Inschriftenkatalog: Stralsund

Katalogartikel in chronologischer Reihenfolge.

DI 102: Inschriften Stadt Stralsund (2016)

Nr. 96 St. Marien 1473, 1473 o. später, 16.Jh.

Beschreibung

Kelch. Silber, vergoldet. Ohne Beschau- und Meisterzeichen. Sechspassförmiger Fuß mit breitem, profiliertem Standring, Zarge mit durchbrochenem Rautenornament. Auf dem Fuß zwei blau emaillierte Wappenschilde mit den Hausmarken H18 und H19; ehemals auch ein Kruzifixus, der heute fehlt. Auf der Unterseite des Standrings die Inschriften A und B. Auf den Rotuli des Nodus Inschrift C vor dunklem Hintergrund, auf dem Schaft darüber D, im sechsten Feld eine Blüte; darunter E, beide vor schraffiertem Hintergrund. Die Gewichtsangabe F an der Unterseite des Fußes. Alle Inschriften sind graviert, Inschrift A weist i-Punkte auf. Die kegelstumpfförmige Kuppa wird von einem kleinen Blattwerk-Korb getragen.

Maße: H. 18,7 cm, Dm. 13,5 cm (Fuß), 10 cm (Kuppa). Bu. 0,25 cm (A, B), 0,8 cm (C, E), 1 cm (D), 0,4 cm (F).

Schriftart(en): Gotische Minuskel (A–E), Kapitalis und Minuskel (F).

  1. A

    d(omi)n(u)sa) petrvs rade al(ia)s clensmit ‎/ p(re)sb(ite)r (con)sumari ho(c) op(us) ‎/ fecit a(n)no d(omi)ni 1473b) ad ‎/ h(on)o(r)emc) dei (et)d) o(mn)i(u)m s(an)c(t)or(um)

  2. B

    qvi ‎/ f(ur)at(ur) s(en)sib(us) p(ri)ve(tur) et honore qui fu(r)a(tur) ‎/ liq(ue)a(t)e) se(n)sib(us)f) privet(ur) et honore

  3. C

    ihesvs

  4. D

    maria

  5. E

    iohans

  6. F

    39 ˑ LODT ‎/ 1 q(uentchen)

Übersetzung:

(A) Herr Peter Rade alias Clensmit, Priester, hat dieses Werk im Jahr 1473 zur Ehre Gottes und aller Heiligen ausführen lassen.

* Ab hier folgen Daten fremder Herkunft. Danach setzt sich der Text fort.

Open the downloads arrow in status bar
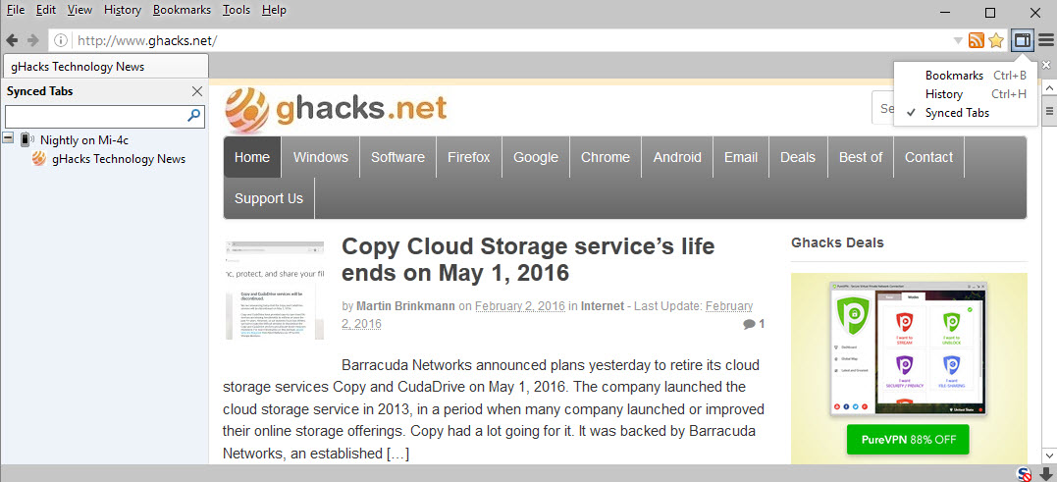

(B) Wer (diesen Kelch) stiehlt, soll (seiner) Sinne und Ehre beraubt sein. Wer ihn stiehlt, soll – das dürfte eindeutig sein – seiner Sinne und Ehre beraubt sein.

Wappen:
?1)?2)

Kommentar

Inschrift A ist sehr regelmäßig ausgeführt und mit spitz ausgezogenen Quadrangeln versehen, insgesamt jedoch deutlich weniger ornamental als die Bandminuskel auf dem Kelch Kat.-Nr. 101. Ziffer 4 schlingenförmig und eckig; 7 lambdaförmig, nur die rechte Schräghaste steht noch auf der Grundlinie; Ziffer 3 besteht aus zwei kleinen, nicht miteinander verbundenen, gebrochenen Bögen. Inschrift B wurde wenig später unmittelbar im Anschluss graviert, aber von anderer Hand. Zwar ist ein deutlicher Formwille zu erkennen, die Inschrift ist aber nur schwer lesbar: Zum einen ist die Strichstärke der Buchstaben deutlich geringer, sodass die Konturen in aller Regel nicht eindeutig zu erkennen sind. Zum anderen sind Quadrangeln und Brechungen stark ausgeprägt, sodass die waagerechten Buchstabenelemente betont erscheinen.3) Es gibt zahlreiche ungewöhnliche und vielleicht auch bewusst variierende Abkürzungszeichen, deren genaue Gestalt nicht immer auszumachen ist.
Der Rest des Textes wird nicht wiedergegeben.